Waiver of claims in corporate restructuring
In exceptional cases, waivers of claims on shareholder loans can be considered as tax-neutral restructuring gains.

A proven means for corporate restructuring is the waiver of claims on shareholder loans. In principle, however, these are income-effective and thus represent real restructuring gains. To offset loss carryforwards with future profits, they must be considered non-income-effective and as unreal restructuring gains. There are two exceptions to this rule.
Corporate restructuring aims to restore the economic performance and profitability of an overindebted company. One means for this is, for example, the waiver of shareholder claims, which are usually in the form of shareholder loans. According to the Federal Tax Administration, waivers of claims by shareholders are generally treated the same as waivers by third parties: this results in an income-effective capital gain for the company, thus a real restructuring gain. All loss write-offs, depreciations, and provisions made at the expense of this real restructuring return are considered to have occurred for tax purposes and thus cannot be made tax-effective retrospectively.

## EXERCISES
a: Copy out the passage on waivers of claims word for word, starting at the words "Waiver of claims in" and ending after "to this rule.".
b: In the passage on waivers of claims, what does corporate restructuring aim to restore?

## AVAILABLE DATA
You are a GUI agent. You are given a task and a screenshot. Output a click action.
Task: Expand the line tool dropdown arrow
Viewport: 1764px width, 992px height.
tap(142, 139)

## OUTPUTS
a:
Waiver of claims in corporate restructuring
In exceptional cases, waivers of claims on shareholder loans can be considered as tax-neutral restructuring gains.

A proven means for corporate restructuring is the waiver of claims on shareholder loans. In principle, however, these are income-effective and thus represent real restructuring gains. To offset loss carryforwards with future profits, they must be considered non-income-effective and as unreal restructuring gains. There are two exceptions to this rule.

b: The economic performance and profitability of an overindebted company.